I was baffled. How, after so much meticulous planning, after so many weeks of anticipation, could I get rejected from everything? I thought perhaps it was just a freshman thing. I haven’t learned the ropes yet, and maybe it speaks through my applications. They’re probably looking for someone more experienced, more poised, better suited to understand the ins and outs of college life.
But my friends began boasting of their acceptances, talking about tutoring groups and various service clubs—all having required some sort of tryout or application. Somehow, they figured out the formula, broken through the code, discovered the algorithm that allows one to “be involved” in college. I felt utterly helpless and completely excluded from what I felt to be the most important years of my life.
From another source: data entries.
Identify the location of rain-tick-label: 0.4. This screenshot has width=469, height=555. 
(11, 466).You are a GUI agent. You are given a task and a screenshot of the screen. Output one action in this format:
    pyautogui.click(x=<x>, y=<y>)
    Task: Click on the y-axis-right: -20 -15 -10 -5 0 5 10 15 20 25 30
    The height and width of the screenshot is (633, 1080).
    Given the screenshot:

I decided that I would throw myself whole-heartedly into my schoolwork to cover up any disappointment that might leak through my facade. And I convinced myself that academics were what I was in college for anyway, right? Why worry myself with extracurricular when I could spend my time reading novels and articles and writing long academic essays?
For a while I think I did have myself convinced. I was doing well, and I felt content. Yet, my friends began branching out, introducing me to people they had met through their clubs. These people shared common interests, goals and career paths. They talked about taking trips together, planning mixers and attending upcoming meetings.
As their connections grew I couldn’t help but feel that I was growing smaller and smaller. I shifted endlessly on the outskirts of this social and academic life that everyone seemed a part of besides me. Simply sticking to school work wasn’t going to fulfill all of my expectations for college. It certainly wasn’t going to force me to grow as a person.
I decided that I would stop convincing myself that ignoring my disappointment was okay. Instead I used it as an opportunity for motivation. I would not quit. Until I had been rejected from every group, club, or organization, I would keep trying. I would get rejections from study abroad programs, club soccer teams and the Writing Resource Center. I would receive many (many) emails from people who had the “unhappy duty” of informing me of my rejections. Taking all of it with bitterness, I let it pass. I realized, in any situation where you are willing to work hard and be tenacious, the opportunities truly are endless.